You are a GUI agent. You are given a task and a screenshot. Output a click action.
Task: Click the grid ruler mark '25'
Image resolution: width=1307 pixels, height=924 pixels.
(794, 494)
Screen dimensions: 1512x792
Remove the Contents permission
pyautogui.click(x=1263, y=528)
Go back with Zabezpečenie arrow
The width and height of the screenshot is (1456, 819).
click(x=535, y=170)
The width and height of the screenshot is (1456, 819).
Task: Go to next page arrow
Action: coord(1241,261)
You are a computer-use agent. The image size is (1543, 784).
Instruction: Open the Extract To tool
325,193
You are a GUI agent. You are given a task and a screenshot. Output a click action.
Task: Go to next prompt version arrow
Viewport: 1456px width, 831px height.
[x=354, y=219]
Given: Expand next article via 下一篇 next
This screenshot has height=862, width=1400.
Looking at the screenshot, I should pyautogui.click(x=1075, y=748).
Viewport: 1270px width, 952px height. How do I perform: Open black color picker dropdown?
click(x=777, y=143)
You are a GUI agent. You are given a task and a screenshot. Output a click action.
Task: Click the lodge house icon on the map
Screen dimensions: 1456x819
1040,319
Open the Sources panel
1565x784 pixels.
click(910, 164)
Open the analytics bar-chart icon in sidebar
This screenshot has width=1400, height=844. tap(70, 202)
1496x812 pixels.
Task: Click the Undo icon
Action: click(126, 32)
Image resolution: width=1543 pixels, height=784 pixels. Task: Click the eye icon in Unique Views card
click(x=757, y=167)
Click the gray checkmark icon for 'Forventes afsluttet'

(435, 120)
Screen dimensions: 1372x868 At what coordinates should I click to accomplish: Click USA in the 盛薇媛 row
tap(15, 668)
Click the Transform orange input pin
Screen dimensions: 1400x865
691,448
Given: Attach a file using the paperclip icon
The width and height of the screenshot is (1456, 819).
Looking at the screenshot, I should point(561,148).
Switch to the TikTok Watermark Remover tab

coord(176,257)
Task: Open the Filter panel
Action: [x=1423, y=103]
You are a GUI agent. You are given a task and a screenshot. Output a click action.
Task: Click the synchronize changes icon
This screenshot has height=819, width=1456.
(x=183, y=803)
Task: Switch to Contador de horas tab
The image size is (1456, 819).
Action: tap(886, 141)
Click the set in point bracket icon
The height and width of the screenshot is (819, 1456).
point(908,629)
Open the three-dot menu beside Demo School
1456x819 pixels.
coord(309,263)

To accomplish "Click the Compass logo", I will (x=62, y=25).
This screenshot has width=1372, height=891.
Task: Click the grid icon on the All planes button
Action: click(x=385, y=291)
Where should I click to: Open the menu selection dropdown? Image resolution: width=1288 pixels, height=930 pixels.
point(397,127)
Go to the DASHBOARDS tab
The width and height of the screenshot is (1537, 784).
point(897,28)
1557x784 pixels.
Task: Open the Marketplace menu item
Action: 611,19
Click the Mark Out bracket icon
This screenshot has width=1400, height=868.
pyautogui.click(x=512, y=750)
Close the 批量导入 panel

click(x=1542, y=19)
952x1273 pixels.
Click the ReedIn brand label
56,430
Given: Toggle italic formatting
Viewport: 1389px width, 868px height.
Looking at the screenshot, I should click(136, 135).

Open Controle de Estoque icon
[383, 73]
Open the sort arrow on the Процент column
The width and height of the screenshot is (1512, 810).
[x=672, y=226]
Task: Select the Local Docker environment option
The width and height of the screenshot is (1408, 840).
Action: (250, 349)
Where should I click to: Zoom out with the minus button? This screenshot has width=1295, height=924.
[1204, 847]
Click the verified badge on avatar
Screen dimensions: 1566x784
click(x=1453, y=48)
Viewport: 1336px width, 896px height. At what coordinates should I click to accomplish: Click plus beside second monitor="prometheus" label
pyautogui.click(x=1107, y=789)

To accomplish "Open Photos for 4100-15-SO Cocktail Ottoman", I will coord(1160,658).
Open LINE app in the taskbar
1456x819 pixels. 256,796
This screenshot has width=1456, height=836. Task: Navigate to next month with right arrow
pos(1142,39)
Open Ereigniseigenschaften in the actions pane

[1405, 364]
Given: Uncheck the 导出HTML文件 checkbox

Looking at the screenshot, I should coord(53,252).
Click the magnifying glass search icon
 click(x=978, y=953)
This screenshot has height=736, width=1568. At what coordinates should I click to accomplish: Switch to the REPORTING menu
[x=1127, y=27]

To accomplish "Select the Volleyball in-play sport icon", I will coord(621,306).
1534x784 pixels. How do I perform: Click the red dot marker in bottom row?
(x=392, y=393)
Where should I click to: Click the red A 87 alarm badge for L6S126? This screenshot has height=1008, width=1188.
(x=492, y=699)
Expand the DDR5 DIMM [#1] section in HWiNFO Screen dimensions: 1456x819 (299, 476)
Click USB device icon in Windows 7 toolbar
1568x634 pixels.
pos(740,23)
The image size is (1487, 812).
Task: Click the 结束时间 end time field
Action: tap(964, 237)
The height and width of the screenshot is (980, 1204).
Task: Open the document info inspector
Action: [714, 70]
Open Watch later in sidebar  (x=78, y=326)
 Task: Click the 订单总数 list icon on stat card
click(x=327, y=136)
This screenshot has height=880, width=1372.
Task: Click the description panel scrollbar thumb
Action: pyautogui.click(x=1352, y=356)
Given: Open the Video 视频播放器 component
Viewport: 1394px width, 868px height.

----

Every line of the records above where the string "Expand" is found should be copied.

- [Solution to the problem]
Given: Expand next article via 下一篇 next
Expand the DDR5 DIMM [#1] section in HWiNFO Screen dimensions: 1456x819 (299, 476)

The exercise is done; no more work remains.